## What to produce
Copy out exactly the lines from the one containing "The height and" to the last line of the records below, both included, and leave out any pictures.

──────── Data ────────

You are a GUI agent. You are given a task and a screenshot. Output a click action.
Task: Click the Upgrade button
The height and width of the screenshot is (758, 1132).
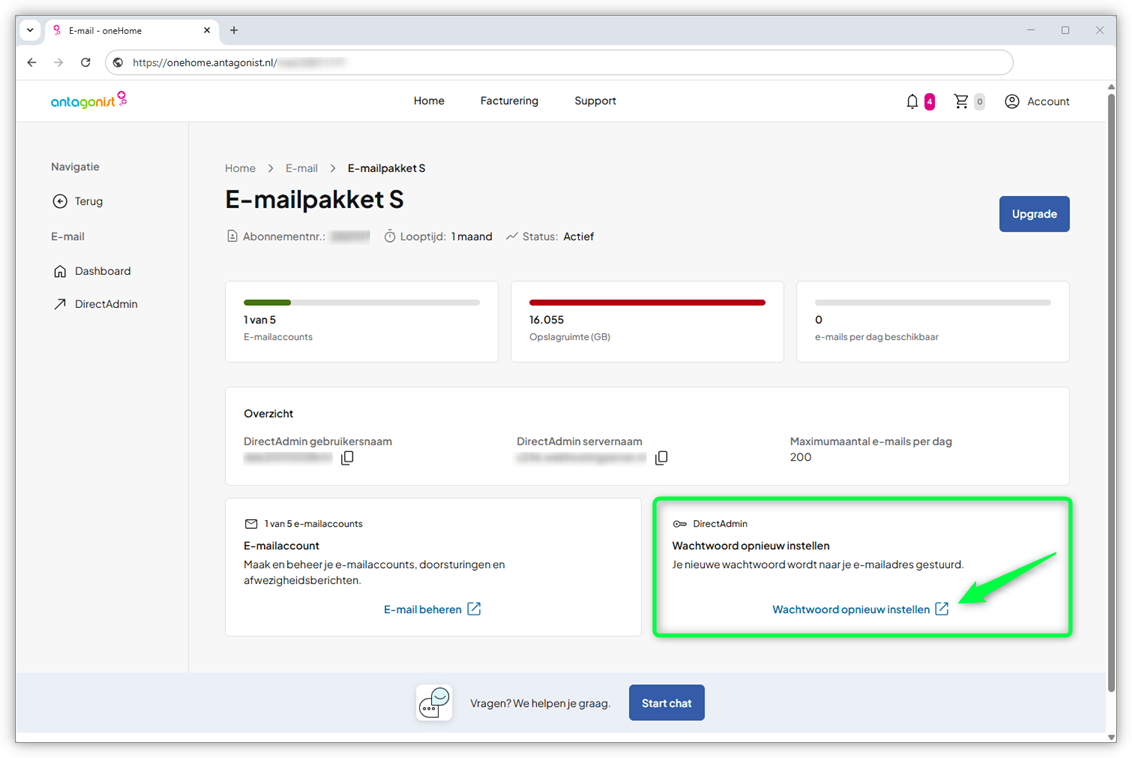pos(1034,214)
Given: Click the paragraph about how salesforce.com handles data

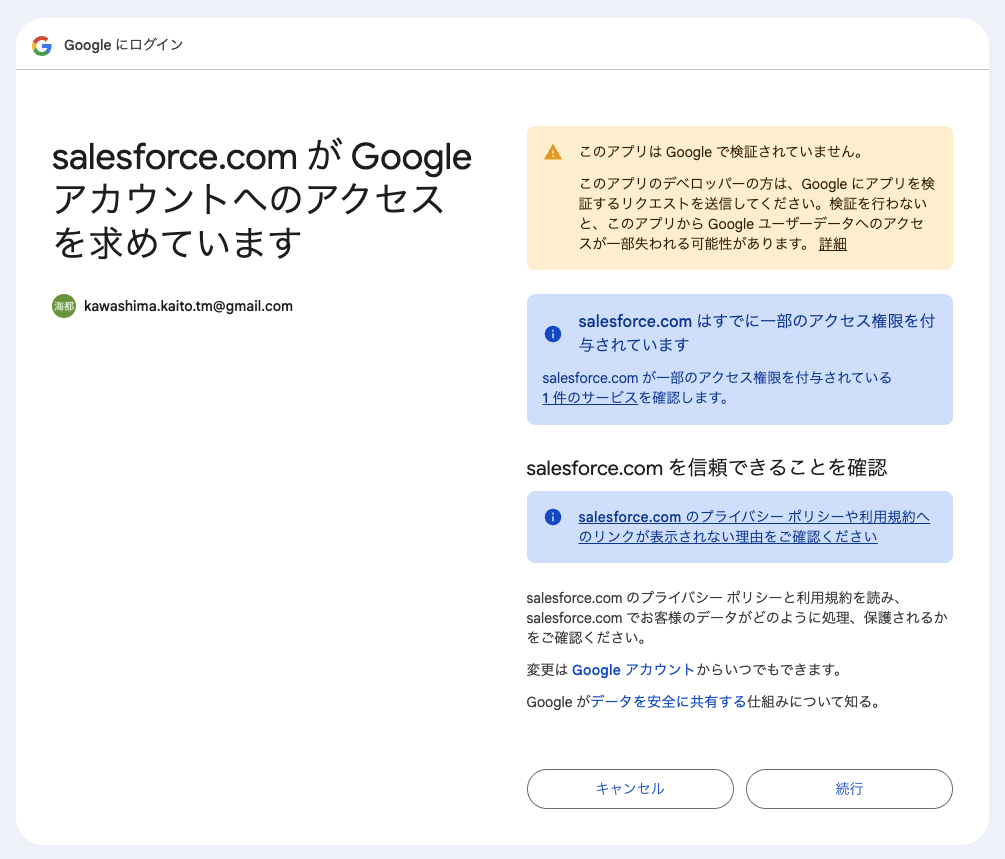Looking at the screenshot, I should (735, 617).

────────

## Exercise result
The height and width of the screenshot is (758, 1132).
pos(1034,214)
Given: Click the paragraph about how salesforce.com handles data

Looking at the screenshot, I should (735, 617).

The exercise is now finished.